My internal clock is really good at resetting itself. I attribute this to all the travel to Ireland I did growing up, but it causes problems for me now because if I stay up too late for two nights in a row, I'm hooped. My body will think that's my new bedtime. Last weekend, I was up past midnight on Friday and Saturday so despite being in bed at 10:00pm every night this week, I'd toss and turn until 1:00am. Morning yoga got skipped in favour of more sleep, after work workouts became internal struggles over doing more and flopping on the ground in a dramatic fashion, and dinners had to be ready in less than 10 minutes because I couldn't be bothered to stand up for any longer than that.

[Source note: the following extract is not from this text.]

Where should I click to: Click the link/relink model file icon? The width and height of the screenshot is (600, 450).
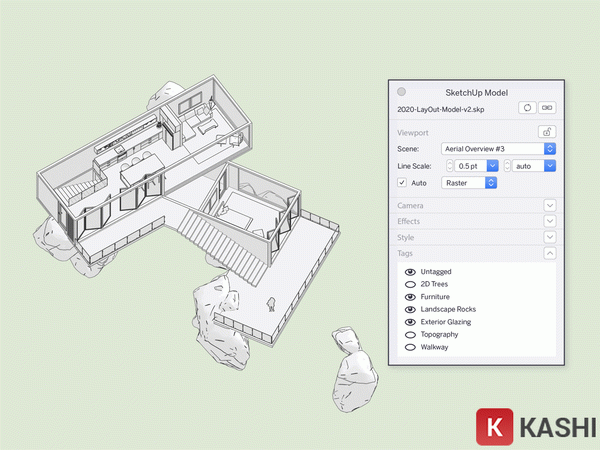tap(546, 108)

I don't like sleep aids if I'm not actually sick because I have a fear of becoming dependent on them. For me, this fear is pretty irrational (like my fear of moving scarecrows) because I can honestly count the number of times I've used them on one hand. (When I'm sick, however, I will down NeoCitran like I think it's water.) A Hot Toddy on Thursday night was my compromise. I'm pretty sure that after I finished the Hot Toddy, I could have slept anywhere. Sort of like this guy:
Heyna sleeping in mud puddle, Ngorongoro Conservation Area, Tanzania
I really wish I had done it earlier in the week because Friday was the first day I did not feel lethargic and grumpy. Friday night's workout was the only one where I really felt like I kicked butt too. Coincidence? HELLS NO! I'm looking forward to being back on the sleep train this week and seeing how much better my choices are because of it.
How do you react to a lack of sleep?